Add the ability to ignore unavailable realms for a distributed-realm

In  elytron

Overview

A distributed-realm is made up of a list of realms. Each realm in the list is attempted until we either find the user or run out of realms. If a realm happens to be unavailable, we currently stop searching altogether. This is undesirable if the user could have been found in a subsequent realm.

This enhancmend will add an ignore-unavailable-realms boolean attribute to a distributed-realm to allow users to specify that the search should continue on to the next realm if a realm happens to be unavailable.

  • Example configuration:

   /subsystem=elytron/distributed-realm=distributedRealm:add(realms=[realm1, realm2], ignore-unavailable-realms=true)

Issue Metadata

Issue

Dev Contacts

QE Contacts

Testing By

[x] Engineering

[ ] QE

Affected Projects or Components

  • WildFly, Security, WildFly-Core, Elytron

Other Interested Projects

Requirements

Hard Requirements

  • It should be possible to configure an distributed-realm with the optional attribute ignore-unavailable-realms which allow users to specify that the search should continue on to the next realm if a realm happens to be unavailable. Default value for the ignore-unavailable-realms attribute will be false.

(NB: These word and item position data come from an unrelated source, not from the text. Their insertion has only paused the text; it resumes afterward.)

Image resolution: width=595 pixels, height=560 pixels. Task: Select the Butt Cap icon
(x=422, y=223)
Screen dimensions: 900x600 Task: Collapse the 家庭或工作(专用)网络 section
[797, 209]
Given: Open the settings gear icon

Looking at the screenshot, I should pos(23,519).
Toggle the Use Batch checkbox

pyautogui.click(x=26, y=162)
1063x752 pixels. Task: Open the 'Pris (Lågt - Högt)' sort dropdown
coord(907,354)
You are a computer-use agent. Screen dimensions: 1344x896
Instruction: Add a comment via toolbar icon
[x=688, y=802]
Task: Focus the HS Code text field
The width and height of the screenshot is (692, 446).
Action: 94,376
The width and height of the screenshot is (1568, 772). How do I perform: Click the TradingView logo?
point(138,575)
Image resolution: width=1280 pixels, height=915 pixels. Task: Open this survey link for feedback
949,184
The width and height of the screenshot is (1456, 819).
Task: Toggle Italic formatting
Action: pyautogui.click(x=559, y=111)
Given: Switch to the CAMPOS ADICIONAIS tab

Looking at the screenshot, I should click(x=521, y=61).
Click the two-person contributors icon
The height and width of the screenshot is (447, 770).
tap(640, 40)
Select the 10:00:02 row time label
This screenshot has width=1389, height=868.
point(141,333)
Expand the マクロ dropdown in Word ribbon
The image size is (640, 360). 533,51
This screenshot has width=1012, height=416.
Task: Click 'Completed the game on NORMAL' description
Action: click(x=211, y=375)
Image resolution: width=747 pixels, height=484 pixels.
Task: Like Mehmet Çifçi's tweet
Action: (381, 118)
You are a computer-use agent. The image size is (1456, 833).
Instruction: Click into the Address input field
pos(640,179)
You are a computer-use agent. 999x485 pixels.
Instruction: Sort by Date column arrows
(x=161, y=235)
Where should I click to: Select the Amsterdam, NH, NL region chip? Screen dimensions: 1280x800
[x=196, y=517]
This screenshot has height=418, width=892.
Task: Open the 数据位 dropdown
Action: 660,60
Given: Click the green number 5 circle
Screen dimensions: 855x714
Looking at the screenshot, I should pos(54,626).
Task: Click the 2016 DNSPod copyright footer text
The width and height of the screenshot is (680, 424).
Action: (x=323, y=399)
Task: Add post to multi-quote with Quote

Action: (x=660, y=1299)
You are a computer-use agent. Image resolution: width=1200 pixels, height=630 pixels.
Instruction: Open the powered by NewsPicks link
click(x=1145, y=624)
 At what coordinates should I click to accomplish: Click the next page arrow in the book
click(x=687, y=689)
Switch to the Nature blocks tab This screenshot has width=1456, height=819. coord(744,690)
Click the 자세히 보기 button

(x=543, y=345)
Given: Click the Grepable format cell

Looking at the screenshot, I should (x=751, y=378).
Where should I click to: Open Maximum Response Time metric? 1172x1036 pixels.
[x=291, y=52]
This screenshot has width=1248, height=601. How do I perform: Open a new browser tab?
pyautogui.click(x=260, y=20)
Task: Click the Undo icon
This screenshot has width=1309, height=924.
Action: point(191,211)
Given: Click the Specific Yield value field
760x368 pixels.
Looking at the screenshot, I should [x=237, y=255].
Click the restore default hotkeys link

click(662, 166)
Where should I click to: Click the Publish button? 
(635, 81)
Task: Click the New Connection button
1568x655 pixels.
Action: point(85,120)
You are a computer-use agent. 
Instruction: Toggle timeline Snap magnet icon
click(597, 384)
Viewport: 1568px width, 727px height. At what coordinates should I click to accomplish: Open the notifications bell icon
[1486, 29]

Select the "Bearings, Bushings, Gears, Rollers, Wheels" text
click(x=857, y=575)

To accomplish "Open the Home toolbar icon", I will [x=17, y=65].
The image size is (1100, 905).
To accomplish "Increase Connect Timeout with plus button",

When ignore-unavailable-realms is set to true and realm happens to be unavailable, SecurityRealmUnavailableEvent will be emitted to the corresponding SecurityDomain. This can be turned off by adding emit-events attribute and setting it to false. emit-events is a new optional attribute with a default value set to true.

Nice-to-Have Requirements

Non-Requirements

Test Plan

WildFly integration tests will be added. Tests also will be added to the Elytron testsuite.

Community Documentation

Documentation should be added under elytron/components in the WildFly documentation, describing there added ignore-unavailable-realms attribute.

Release Note Content

  • New Distributed Realm attribute ignore-unavailable-realms enables user to switch to ignore unavailable realms during search and continue searching in subsequent realms.